One aspect of its interface design that is ingenious is that by spinning the blocks it creates a modulation effect, aligning the visual and kinetic aspects of the instrument in a playful and intuitive way.

Another visually appealing instrument is the Beat Scholar, which uses a novel pizza-slice-type interface to subdivide rhythms, provoking the visual imagination and making the likes of quintuplets and septuplets subdivisions much less intimidating. It is a much more visually appealing representation of rhythm than your average piano roll sequencer, where the interface for advanced rhythms often feels like an afterthought. 

When it comes to slickness Roland’s AE-30 Aerophone Pro jumps out, with the company claiming it ‘the most fully-integrated and advanced MIDI wind controller ever created.’ It uses a saxophone key layout and mouthpiece and Bluetooth connection to free up players to move. It looks and sounds like a promising alternative to the keyboard and drum machine hegemony of electronic music, but will ultimately rely on the opinion of seasoned wind players as to whether it is adopted.

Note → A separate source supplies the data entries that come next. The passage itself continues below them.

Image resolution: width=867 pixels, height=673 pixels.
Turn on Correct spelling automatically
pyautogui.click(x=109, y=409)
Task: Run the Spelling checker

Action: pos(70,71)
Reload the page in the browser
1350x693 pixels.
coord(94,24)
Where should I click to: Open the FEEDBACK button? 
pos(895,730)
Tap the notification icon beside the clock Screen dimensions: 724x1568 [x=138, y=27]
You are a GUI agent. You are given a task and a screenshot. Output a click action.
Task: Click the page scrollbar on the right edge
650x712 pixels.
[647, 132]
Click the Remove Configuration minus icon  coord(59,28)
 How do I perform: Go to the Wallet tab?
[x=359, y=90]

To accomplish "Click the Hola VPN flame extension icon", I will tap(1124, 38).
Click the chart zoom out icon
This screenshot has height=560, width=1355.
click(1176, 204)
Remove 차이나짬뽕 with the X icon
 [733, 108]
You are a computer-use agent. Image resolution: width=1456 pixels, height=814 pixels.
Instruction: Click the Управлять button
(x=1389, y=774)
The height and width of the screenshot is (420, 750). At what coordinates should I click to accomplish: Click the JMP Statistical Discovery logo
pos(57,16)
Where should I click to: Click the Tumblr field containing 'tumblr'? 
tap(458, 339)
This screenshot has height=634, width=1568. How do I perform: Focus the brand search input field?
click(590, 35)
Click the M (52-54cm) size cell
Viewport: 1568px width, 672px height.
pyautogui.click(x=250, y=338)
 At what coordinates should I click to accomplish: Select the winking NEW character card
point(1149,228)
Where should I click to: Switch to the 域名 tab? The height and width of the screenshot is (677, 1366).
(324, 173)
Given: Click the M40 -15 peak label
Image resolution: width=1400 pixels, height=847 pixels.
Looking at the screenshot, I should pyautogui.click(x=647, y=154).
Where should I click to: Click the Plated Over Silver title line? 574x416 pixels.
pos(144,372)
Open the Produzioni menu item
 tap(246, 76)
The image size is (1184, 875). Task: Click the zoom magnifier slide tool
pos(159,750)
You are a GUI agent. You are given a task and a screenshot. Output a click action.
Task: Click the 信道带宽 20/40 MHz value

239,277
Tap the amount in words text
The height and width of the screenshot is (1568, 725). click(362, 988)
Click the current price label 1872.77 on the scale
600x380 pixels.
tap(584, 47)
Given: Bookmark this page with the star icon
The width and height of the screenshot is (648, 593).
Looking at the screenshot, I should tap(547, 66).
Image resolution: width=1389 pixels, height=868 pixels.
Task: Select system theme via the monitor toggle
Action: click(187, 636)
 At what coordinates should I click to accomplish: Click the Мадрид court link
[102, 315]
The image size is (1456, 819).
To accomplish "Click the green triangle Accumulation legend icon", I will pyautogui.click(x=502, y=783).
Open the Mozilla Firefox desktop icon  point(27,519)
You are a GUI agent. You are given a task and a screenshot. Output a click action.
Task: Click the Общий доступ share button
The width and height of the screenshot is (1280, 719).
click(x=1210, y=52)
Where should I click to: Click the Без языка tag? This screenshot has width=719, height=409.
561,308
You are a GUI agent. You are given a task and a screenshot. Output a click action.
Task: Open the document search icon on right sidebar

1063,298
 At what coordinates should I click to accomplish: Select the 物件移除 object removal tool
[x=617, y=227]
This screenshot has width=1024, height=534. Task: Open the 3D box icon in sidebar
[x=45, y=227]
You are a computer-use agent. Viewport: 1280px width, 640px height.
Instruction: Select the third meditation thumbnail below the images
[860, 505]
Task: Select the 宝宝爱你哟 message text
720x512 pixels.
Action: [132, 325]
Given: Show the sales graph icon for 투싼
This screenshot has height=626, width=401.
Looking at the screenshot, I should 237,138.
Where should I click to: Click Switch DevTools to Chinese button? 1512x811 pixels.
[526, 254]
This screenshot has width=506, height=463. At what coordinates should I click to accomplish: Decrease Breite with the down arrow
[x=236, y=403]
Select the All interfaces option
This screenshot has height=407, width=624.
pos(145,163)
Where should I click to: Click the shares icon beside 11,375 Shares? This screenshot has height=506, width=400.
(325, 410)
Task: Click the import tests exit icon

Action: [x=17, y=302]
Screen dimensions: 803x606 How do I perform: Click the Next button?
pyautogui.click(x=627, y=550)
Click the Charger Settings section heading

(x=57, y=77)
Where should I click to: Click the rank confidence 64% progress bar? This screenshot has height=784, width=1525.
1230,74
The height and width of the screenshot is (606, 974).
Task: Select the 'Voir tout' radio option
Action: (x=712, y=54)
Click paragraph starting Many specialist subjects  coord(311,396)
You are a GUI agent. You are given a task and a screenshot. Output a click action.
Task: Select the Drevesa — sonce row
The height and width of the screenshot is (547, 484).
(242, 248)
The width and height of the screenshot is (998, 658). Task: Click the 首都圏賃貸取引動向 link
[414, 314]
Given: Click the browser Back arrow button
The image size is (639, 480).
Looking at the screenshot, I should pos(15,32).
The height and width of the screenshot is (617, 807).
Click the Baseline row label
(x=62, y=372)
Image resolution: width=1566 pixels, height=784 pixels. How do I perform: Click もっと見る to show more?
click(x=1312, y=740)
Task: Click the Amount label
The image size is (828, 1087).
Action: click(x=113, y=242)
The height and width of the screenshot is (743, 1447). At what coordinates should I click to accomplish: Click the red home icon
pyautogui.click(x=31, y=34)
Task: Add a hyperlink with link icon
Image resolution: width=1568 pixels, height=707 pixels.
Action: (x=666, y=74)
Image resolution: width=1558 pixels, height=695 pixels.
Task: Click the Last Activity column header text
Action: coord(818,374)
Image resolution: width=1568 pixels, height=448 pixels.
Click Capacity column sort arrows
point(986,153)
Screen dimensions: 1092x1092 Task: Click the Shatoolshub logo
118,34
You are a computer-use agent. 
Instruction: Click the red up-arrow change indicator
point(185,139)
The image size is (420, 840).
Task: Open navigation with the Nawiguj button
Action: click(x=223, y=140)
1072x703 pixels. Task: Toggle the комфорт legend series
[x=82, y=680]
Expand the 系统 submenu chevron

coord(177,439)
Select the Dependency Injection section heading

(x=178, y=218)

Finally, a music installation that stood out for its elegantly simple design is Sound Sculpture, which uses the collaboration and participation of a crowd to move glowing blocks around, which communicate their position to build a sequencer that creates a musical pattern. Watching people collaborate with strangers in this audio/visual artwork is particularly inspiring.

“This project utilizes 25 cubes in a space typically about the size of a half-basketball court. This spatial realization of composing, with blocks, allows multiple people to collaborate, co-compose as a community, and together create structures, rhythms, melodies, and harmonies.”

Whether you are in the depths of Argentina’s Patagonia or the buzzing metropolis of Lagos, you can join online to find out who the winners of this year’s MIDI Innovation Awards are, in a live-streamed 90 minutes show on Saturday, September 16th (10 am PDT / 1 pm EDT / 6 pm BST / 7 pm CET) that will be hosted by music Youtubers Tantacrul and Look Mum No Computer.